> TEXT PROVIDED:
Acquisition expands renewable portfolio and strengthens clean energy ambitions across India

The Aditya Birla Group has agreed to acquire Shell-backed Sprng Energy Group in a $1.8-billion (around ₹15,000 crore) deal, marking one of the biggest renewable energy transactions in India’s clean power sector.

The acquisition will be carried out through Aditya Birla Renewables, the group’s clean energy platform. Once completed, the deal will significantly expand its renewable energy portfolio and strengthen its position in India’s fast-growing green power market.

Sprng Energy develops and operates large-scale solar and wind power projects across several Indian states. Its portfolio includes operational assets as well as projects under construction, supplying clean electricity to utilities and commercial customers. The acquisition is expected to add substantial renewable generation capacity to Aditya Birla Renewables, helping meet rising demand for green energy.

Shell said the sale is part of its strategy to optimise its global power portfolio while continuing to focus on areas where it has a competitive advantage. The company noted that the transaction aligns with its broader objective of creating value through disciplined capital allocation.

> STATED EXERCISE 1: Output the passage of the Sprng Energy acquisition article between "Sprng Energy develops" and "disciplined capital allocation.", inclusive.
> STATED EXERCISE 2: Render this sentence from the Sprng Energy acquisition article in Spanish: "Sprng Energy develops and operates large-scale solar and wind power projects across several Indian states."
> STATED EXERCISE 3: Write the next part of the article on the Aditya Birla Group's acquisition of Sprng Energy, picking up after its final sentence.

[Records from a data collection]
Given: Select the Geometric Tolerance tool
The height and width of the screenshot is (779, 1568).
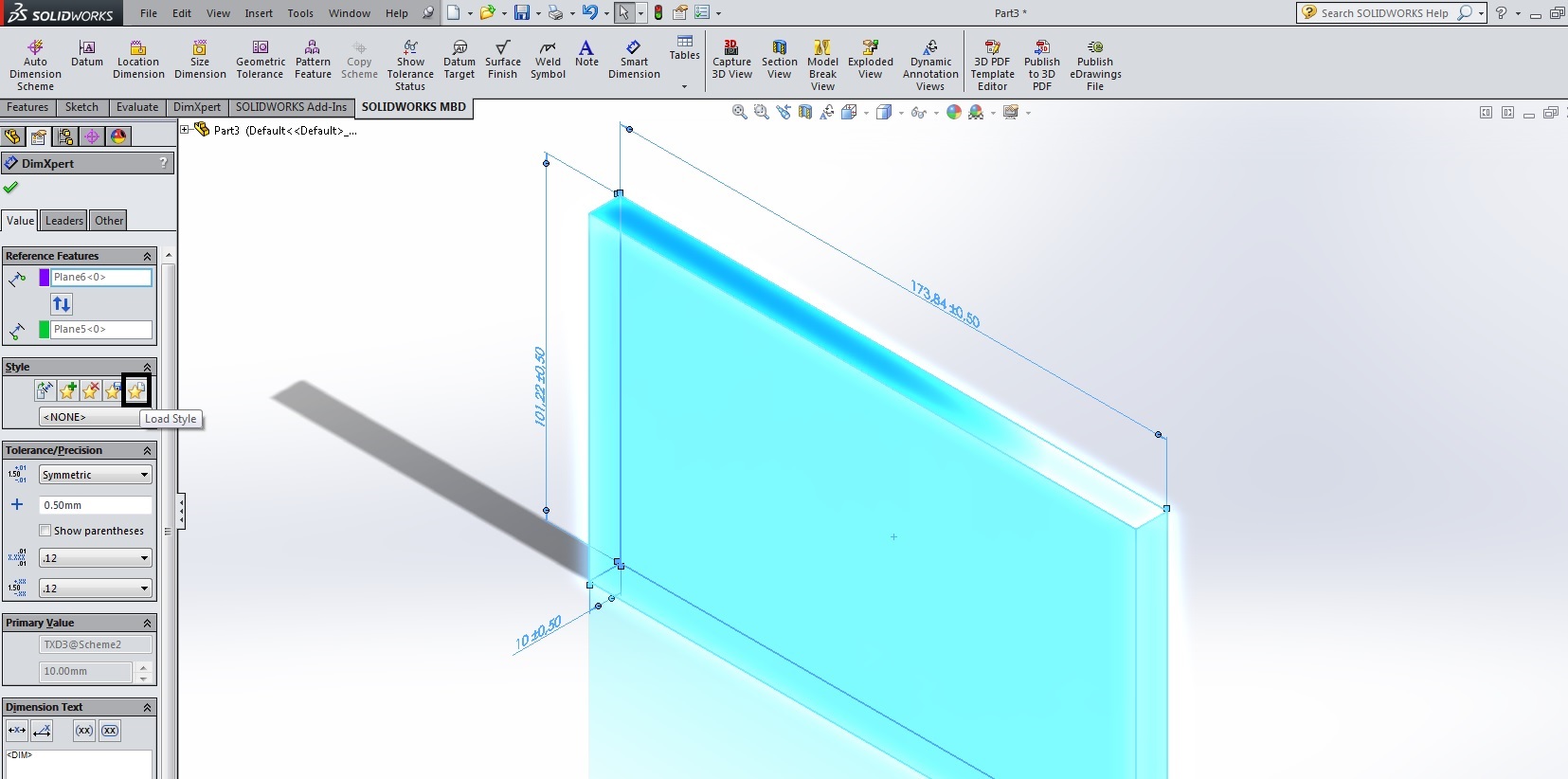Looking at the screenshot, I should (261, 61).
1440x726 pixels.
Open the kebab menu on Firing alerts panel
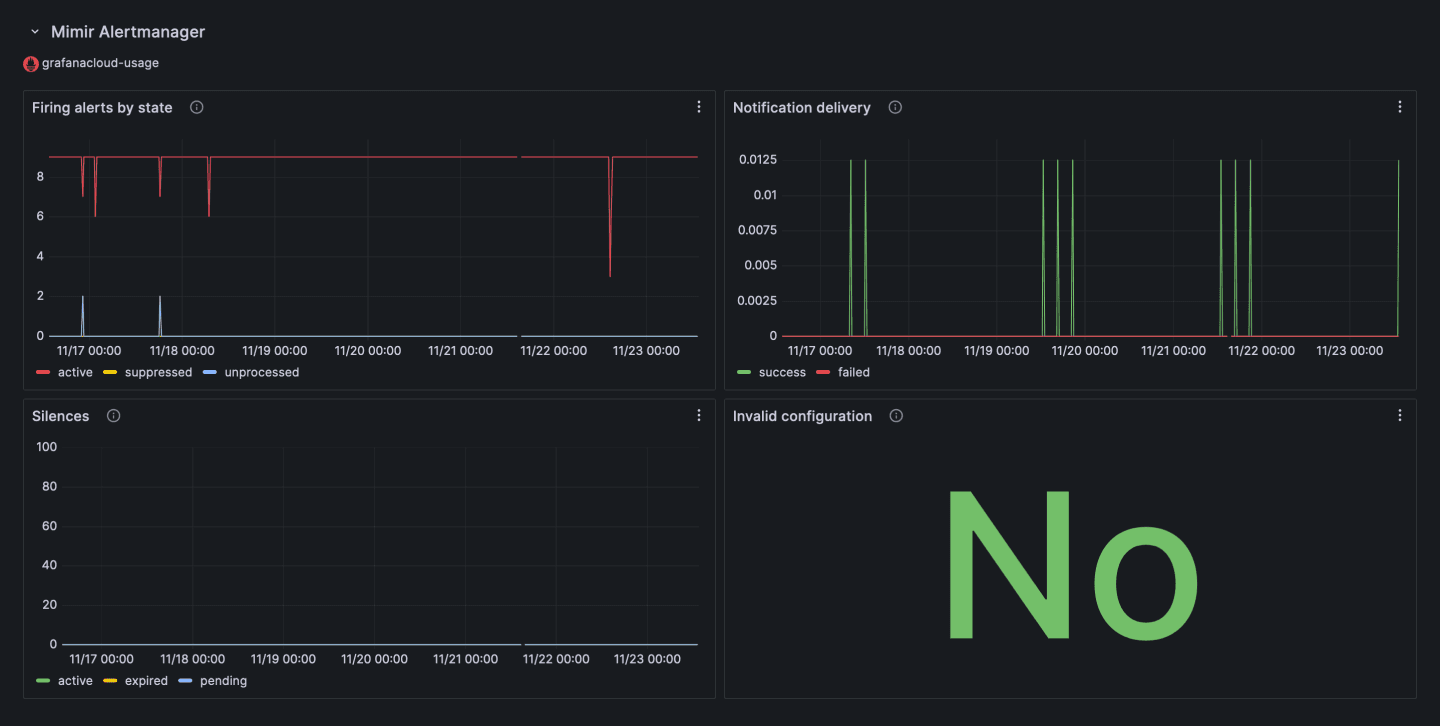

> REPLY 1:
Sprng Energy develops and operates large-scale solar and wind power projects across several Indian states. Its portfolio includes operational assets as well as projects under construction, supplying clean electricity to utilities and commercial customers. The acquisition is expected to add substantial renewable generation capacity to Aditya Birla Renewables, helping meet rising demand for green energy.

Shell said the sale is part of its strategy to optimise its global power portfolio while continuing to focus on areas where it has a competitive advantage. The company noted that the transaction aligns with its broader objective of creating value through disciplined capital allocation.

> REPLY 2: Sprng Energy desarrolla y opera proyectos de energía solar y eólica a gran escala en varios estados de la India.

> REPLY 3:
For the Aditya Birla Group, the acquisition supports its long-term commitment to sustainability and the energy transition. The company has been steadily increasing investments in renewable energy to meet its own decarbonisation goals while expanding its clean energy business.

 With the country targeting 500 GW of non-fossil fuel power capacity by 2030, demand for solar and wind assets is expected to remain strong.

The transaction is subject to customary regulatory approvals and closing conditions. Once completed, it will rank among the largest acquisitions in India’s renewable energy industry and further consolidate the sector.

The deal also highlights the increasing pace of consolidation in clean energy, as companies seek to scale up quickly through acquisitions rather than building projects from scratch. For both companies, the agreement represents a strategic step aligned with their evolving business priorities in the global energy transition.